The following days are public holidays in Vatican City, as published each year by the Prefecture of the Pontifical Household. These largely correspond to events in the liturgical year of the Catholic Church.

| Date | English name | Italian name | Remarks |
|---|---|---|---|
| 1 January | Solemnity of Mary, Mother of God | Maria Santissima Madre di Dio | Also the octave day of Christmas, and civil New Year’s Day. |
| 6 January | Epiphany | Epifania del Signore |  |
| 11 February | Lateran Treaty Day | Anniversario della istituzione dello Stato della Città del Vaticano | Commemorates the 1929 signing of the Lateran Treaty, which established Vatican City as a sovereign state. |
| 19 March | Saint Joseph's Day | San Giuseppe |  |
| Varies annually | Easter Sunday | Pasqua | Moveable feast. |
| Monday after Easter | Easter Monday | Lunedì dell'Angelo | Moveable feast, depending on Easter. |
| 1 May | Saint Joseph the Worker | San Giuseppe lavoratore |  |
| 8 May | Anniversary of the Election of Pope Leo XIV | Anniversario dell'Elezione del Santo Padre | Varies with each reigning pope.

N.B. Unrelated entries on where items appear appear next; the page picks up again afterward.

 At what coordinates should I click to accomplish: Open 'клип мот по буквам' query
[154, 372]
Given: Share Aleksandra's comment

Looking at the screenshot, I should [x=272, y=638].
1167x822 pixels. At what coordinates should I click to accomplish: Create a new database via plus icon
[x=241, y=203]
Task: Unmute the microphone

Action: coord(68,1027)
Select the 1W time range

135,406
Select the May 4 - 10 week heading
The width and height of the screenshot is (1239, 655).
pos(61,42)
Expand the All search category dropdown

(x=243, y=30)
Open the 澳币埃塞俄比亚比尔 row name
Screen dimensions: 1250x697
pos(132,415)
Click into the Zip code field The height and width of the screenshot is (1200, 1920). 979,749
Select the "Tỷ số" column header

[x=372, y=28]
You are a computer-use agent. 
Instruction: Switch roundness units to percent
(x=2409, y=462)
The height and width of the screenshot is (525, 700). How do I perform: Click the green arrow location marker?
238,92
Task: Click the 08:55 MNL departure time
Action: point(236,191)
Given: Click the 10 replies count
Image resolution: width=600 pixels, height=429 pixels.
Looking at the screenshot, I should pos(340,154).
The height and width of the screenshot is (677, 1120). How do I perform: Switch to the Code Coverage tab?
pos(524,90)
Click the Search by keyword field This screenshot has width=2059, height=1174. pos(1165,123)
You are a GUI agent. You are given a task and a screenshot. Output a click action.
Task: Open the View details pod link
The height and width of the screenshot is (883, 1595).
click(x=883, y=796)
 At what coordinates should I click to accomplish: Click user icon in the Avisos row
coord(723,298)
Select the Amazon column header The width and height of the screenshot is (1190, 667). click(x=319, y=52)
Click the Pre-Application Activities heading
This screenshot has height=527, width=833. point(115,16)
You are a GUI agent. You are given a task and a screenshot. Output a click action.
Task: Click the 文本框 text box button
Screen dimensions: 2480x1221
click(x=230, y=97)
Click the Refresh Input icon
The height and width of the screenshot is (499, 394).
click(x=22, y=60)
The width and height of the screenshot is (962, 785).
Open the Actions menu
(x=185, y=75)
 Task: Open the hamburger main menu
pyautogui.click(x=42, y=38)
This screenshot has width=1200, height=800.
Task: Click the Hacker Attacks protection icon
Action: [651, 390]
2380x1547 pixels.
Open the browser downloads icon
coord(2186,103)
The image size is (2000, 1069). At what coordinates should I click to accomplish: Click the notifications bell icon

Currently marks the Election of Pope Leo XIV on May 8, 2025. |
| 29 June | Saints Peter and Paul | Santi Pietro e Paolo | Celebrates their co-patronage of Rome. |
| 15 August | Assumption Day | Assunzione di Maria in Cielo |  |
| 17 September | Feast Day of Saint Robert Bellarmine | Onomastico del Santo Padre | Varies with each reigning pope. Currently the name day of Pope Leo XIV (born Robert Francis Prevost). |
| 1 November | All Saints' Day | Tutti i santi, Ognissanti |  |
| 8 December | Immaculate Conception | Immacolata Concezione |  |
| 25 December | Christmas Day | Natale |  |
| 26 December | Saint Stephen's Day | Santo Stefano |  |

In addition, all Sundays of the year are public holidays.

By tradition, both the election anniversary and the name day for the birth name of the reigning pope are public holidays. The Solemnities of the Ascension of Christ and Corpus Christi (both moveable feasts dependent on Easter) have not been listed since 2009.